“Identifying new bacterial targets and alternative strategies (New model for antibacterial mechanism) to control bacterial growth will be even more important,” said Brookhaven biologist Paul Freimuth, who led the study. Bacteria will develop resistance to many commonly used drugs, and many scientists and doctors are concerned about the potential for large-scale attacks caused by these antibiotic-resistant bacteria, he explained. “What we’ve discovered is far from curing, but the first step is to understand the mechanism,” Freimuth said. “We know of egg protein, which mimics the effect of a complex mixture of aberrant egg proteins produced when bacteria are treated with aminoglycosides. It gives us a way to study the mechanism that kills bacterial cells. Then a new family of regulators can be developed to do the same.”

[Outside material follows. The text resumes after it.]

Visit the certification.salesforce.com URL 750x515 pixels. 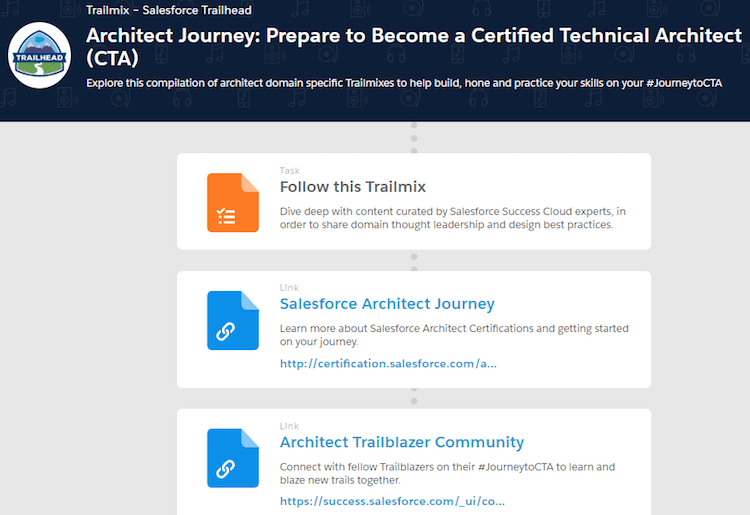coord(388,364)
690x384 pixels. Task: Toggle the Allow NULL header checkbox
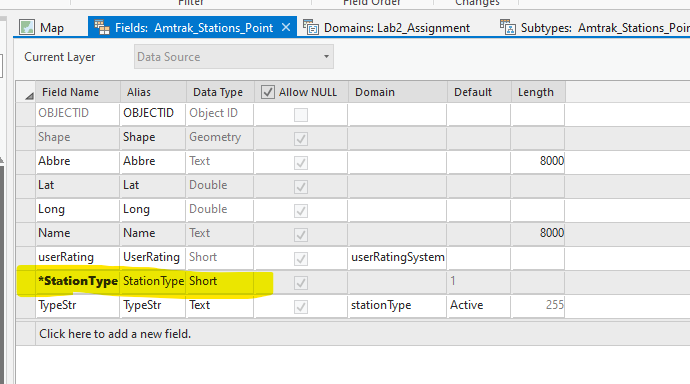point(268,92)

After an interesting branch
Brookhaven researchers, who often focus on energy-related research, did not think about human health when launching the project. They use E. coli to study genes involved in the construction of plant cell walls. This research (New model for antibacterial mechanism) will help scientists learn how to more efficiently convert plant material (biomass) into biofuels.
But when it triggers the expression of a particular plant gene and allows the bacteria to make egg white, the cells immediately stop growing.
“This protein has a serious toxic effect on cells. All cells die within minutes of learning to express this gene,” Freimuth said. Understanding the basis for this rapid inhibition of cell growth makes it an ideal research project for summer interns working in Freimuth’s laboratory.
“Trainees can conduct experiments and see the effects one day,” he said. And maybe they can help figure out why a vegetable protein can cause serious damage.
Bad code reading, unwrapped egg whites
“Then it started to get interesting,” Freimuth said.
The group for New model for antibacterial mechanism found that plant protein was not a toxic factor. It was a poison of amino acids, the building blocks of egg whites, pointless.
This useless chain is accidentally broken when bacterial ribosomes (cells that make up a protein machine) translate the letters that make up the genetic code “out of phase.” Instead of reading the code of the three-letter fragments that encode a particular amino acid, the ribosome reads only the second two letters of the fragment and the first letter of the next triplet. This results in the placement of incorrect amino acids.
“It’s like reading a sentence that starts in the middle of each word and associating it with the first half of the next word, creating a lot of nonsense,” Freimuth said.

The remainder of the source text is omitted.